--- THE DATA ---
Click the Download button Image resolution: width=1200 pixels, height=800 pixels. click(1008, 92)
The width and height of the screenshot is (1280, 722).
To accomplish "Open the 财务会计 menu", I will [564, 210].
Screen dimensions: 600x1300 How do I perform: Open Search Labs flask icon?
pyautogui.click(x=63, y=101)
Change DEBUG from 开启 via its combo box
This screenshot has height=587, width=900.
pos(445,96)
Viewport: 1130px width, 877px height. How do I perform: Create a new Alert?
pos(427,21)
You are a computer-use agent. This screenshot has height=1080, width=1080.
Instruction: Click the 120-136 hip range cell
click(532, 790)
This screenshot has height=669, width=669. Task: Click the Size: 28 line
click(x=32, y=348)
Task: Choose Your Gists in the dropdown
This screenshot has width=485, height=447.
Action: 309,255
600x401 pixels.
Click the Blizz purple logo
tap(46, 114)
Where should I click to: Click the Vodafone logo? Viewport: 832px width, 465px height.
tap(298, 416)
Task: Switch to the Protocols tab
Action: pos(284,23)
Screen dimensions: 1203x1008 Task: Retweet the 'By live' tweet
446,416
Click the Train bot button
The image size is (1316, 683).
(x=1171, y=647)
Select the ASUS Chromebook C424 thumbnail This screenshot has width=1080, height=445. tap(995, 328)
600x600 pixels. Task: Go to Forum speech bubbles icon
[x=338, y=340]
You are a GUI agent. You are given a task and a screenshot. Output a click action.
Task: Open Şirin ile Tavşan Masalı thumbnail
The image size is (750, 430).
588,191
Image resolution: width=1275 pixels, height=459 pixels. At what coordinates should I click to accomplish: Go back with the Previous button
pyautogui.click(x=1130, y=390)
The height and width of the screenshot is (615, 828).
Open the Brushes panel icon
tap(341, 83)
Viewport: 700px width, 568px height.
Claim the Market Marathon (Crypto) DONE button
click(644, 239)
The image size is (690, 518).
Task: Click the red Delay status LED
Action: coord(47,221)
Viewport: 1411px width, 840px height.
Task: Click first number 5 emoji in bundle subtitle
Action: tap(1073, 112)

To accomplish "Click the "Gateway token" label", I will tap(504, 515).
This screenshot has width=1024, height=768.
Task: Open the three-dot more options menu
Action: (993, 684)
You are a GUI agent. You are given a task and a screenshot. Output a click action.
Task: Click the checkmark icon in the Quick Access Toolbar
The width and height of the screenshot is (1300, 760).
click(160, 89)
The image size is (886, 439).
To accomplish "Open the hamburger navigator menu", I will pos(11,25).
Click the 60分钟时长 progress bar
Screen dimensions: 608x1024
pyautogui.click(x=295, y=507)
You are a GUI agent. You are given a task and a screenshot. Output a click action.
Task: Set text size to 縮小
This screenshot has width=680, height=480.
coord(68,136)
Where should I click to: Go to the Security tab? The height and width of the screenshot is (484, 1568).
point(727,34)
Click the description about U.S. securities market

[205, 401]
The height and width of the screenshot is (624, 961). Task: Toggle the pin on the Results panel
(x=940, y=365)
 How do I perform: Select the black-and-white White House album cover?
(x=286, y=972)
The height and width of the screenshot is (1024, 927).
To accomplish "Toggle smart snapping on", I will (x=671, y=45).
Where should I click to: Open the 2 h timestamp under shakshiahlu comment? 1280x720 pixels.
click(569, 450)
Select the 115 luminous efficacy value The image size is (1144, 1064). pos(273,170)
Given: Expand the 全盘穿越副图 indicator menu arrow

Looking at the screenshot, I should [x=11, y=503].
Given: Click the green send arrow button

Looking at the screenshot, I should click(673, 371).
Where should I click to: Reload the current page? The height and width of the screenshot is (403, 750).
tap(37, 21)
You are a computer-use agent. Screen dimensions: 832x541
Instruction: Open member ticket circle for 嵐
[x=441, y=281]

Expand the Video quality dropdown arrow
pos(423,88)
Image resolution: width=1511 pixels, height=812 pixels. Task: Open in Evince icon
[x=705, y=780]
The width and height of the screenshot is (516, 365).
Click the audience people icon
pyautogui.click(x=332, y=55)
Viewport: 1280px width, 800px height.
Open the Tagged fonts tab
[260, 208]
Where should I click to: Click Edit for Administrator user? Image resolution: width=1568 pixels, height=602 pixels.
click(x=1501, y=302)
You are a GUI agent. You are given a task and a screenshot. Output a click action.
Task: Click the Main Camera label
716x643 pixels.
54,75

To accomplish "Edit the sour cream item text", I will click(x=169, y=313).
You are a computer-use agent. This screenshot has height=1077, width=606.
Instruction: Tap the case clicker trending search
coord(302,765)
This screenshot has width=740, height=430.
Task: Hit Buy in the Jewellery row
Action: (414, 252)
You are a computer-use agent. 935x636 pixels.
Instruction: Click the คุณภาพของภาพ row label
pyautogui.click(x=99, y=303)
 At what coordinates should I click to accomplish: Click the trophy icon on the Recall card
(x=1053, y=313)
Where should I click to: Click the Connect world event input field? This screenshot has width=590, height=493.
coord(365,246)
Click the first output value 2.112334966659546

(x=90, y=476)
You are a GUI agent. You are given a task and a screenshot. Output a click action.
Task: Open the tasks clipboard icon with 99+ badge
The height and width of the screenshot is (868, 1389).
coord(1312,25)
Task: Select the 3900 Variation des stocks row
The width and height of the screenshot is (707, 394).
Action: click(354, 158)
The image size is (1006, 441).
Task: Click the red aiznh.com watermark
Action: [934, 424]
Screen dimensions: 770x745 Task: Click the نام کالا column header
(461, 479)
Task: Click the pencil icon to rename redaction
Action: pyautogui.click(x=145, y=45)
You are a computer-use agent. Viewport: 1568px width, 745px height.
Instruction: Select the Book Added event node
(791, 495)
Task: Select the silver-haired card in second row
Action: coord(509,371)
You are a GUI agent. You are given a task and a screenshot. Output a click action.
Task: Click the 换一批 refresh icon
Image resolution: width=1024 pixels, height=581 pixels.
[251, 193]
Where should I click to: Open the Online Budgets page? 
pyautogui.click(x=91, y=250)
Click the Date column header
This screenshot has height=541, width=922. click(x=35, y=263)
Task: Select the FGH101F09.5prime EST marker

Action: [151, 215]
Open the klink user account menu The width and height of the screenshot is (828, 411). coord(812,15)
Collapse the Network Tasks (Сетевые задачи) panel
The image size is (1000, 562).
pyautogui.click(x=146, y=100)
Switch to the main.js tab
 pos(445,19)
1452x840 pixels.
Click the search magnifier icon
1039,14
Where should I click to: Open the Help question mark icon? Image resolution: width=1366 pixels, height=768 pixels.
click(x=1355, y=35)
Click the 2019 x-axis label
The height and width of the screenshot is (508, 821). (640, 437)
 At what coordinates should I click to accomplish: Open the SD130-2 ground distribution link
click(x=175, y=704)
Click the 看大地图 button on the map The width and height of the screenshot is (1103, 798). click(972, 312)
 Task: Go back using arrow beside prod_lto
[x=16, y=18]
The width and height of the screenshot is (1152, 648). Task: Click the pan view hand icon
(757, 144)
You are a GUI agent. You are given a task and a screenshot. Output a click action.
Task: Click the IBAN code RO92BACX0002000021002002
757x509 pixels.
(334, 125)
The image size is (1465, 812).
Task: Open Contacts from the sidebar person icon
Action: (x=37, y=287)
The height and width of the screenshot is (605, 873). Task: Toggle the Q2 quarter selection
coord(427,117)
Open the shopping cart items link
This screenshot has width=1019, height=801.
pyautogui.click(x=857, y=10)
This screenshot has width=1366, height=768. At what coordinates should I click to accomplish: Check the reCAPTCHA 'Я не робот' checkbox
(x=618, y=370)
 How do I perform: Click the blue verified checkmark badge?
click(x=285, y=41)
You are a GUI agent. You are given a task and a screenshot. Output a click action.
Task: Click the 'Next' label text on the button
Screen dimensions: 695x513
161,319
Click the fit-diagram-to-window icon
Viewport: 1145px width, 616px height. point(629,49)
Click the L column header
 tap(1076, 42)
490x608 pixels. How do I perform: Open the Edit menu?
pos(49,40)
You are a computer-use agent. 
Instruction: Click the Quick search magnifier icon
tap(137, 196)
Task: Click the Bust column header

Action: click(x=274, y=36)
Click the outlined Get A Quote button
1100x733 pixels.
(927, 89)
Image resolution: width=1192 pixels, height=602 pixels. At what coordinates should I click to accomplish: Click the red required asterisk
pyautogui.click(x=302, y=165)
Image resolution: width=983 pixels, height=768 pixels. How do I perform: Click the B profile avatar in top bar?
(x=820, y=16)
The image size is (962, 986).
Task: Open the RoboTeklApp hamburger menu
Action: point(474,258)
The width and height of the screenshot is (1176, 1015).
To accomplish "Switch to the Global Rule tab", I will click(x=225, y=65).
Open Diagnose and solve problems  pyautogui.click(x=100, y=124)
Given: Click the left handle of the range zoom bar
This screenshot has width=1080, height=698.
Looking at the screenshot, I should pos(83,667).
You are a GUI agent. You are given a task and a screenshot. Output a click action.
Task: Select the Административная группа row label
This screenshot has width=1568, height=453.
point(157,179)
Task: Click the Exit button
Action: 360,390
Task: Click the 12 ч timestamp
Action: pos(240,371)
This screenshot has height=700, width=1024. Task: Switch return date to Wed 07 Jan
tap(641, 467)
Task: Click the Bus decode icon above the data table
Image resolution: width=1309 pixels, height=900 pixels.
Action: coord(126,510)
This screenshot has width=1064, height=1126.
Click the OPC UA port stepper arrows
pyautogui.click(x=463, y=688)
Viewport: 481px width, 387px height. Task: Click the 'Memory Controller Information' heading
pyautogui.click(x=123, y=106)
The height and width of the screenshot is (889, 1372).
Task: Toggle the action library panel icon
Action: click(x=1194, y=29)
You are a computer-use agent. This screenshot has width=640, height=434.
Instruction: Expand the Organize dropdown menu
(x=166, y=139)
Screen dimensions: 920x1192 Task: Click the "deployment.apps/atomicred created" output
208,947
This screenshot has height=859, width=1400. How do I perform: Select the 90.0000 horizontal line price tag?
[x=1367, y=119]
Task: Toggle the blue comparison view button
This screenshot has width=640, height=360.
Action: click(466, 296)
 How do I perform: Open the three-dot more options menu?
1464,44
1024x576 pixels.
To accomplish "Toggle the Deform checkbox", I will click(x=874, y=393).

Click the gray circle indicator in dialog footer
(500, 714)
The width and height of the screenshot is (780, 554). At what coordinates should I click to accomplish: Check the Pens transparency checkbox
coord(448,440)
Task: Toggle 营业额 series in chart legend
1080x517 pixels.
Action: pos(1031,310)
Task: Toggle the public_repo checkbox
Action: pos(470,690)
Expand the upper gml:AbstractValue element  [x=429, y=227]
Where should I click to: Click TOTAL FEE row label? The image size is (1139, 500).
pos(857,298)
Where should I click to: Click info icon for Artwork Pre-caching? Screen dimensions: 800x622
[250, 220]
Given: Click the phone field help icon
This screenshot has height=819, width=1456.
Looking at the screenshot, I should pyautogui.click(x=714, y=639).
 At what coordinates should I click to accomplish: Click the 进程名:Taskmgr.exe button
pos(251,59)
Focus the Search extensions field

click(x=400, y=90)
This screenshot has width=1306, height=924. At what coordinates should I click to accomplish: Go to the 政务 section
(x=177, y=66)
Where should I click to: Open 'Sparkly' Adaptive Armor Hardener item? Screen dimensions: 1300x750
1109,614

--- EXERCISE DESCRIPTION ---
Write only the number of lines in the listing that hold the word "text".

--- EXERCISE OUTPUT ---
3